AMP’s big bet on bots

Bots now automatically deal with more than 1000 tickets a month

AMP has rolled out what Frank Cammaroto likes to describe as an “ecosystem” of bots that are responsible for receiving, delegating and acting on an increasing proportion of service requests at the ASX-listed financial services firm.

Cammaroto, AMP’s acting director for technology and operations services, yesterday told the Quest Ignite AI & Machine Learning Summit in Sydney that the company had rolled out a range of bots based on Wipro’s Holmes AI and automation platform.

The automation push really came to life when AMP centralised its technology operations.

“That gave us an opportunity to form a function that was focused on operational excellence and that had at its heart automation and innovation to deliver on our services,” he said.

AMP looked at four categories of automation it could deploy: Ranging from process automation through to infrastructure automation, monitoring automation and AI/cognitive automation.

“Our approach to implementation at AMP was through a maturity model,” Cammaroto said. “The way we approached it was to identify how we can go from simple script-based automation through to process automation and then on to some cognitive style automation.”

The company’s “sweet spot” turned out to be enhanced process automation and supervised machine based learning, he said.

Currently some 15 per cent of overall service requests are handled by the bot ecosystem

A bot equipped with natural language processing capabilities — dubbed Chat A Lot Bot — is a key channel for service requests, alongside the employee contact centre, online portal, email, and automated alerts.

A delegator bot then uses supervised machine learning to help route some 600 tickets a month with an accuracy of 73 per cent.

Two ‘actioning’ bots are able to automatically deal with more than 1000 tickets a month through API calls or through command line integration, with a cycle time reduction from 7.5 hours to 5.6 minutes.
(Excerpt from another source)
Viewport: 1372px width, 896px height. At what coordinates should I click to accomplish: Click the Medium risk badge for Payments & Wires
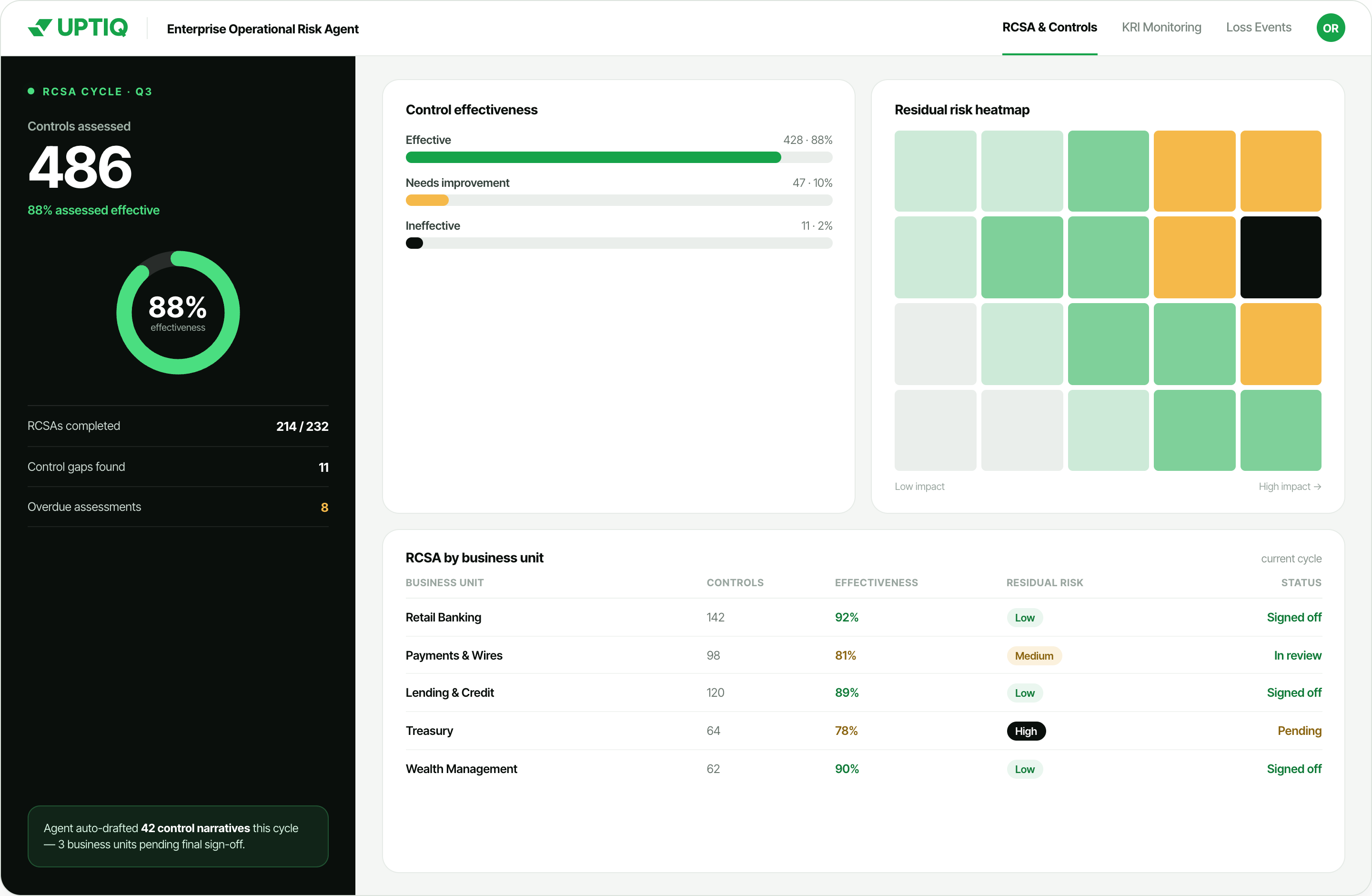click(x=1034, y=656)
Some 60 per cent of system access support requests are currently handled by the bots — and Cammaroto’s team is “going to try to hit 100 as fast as we can”.

“The level of automation and the accuracy of automation continues to improve and will increase over time,” he said.

An additional bot combs through data looking for insights that AMP can leverage.

Although “each bot in isolation can deliver some amazing value,” the real power is when they are combined into an ecosystem, Cammaroto said. “Through the ecosystem we’re able to then start influencing directly the end-to-end service experience of our customers and the services that we deliver,” he said.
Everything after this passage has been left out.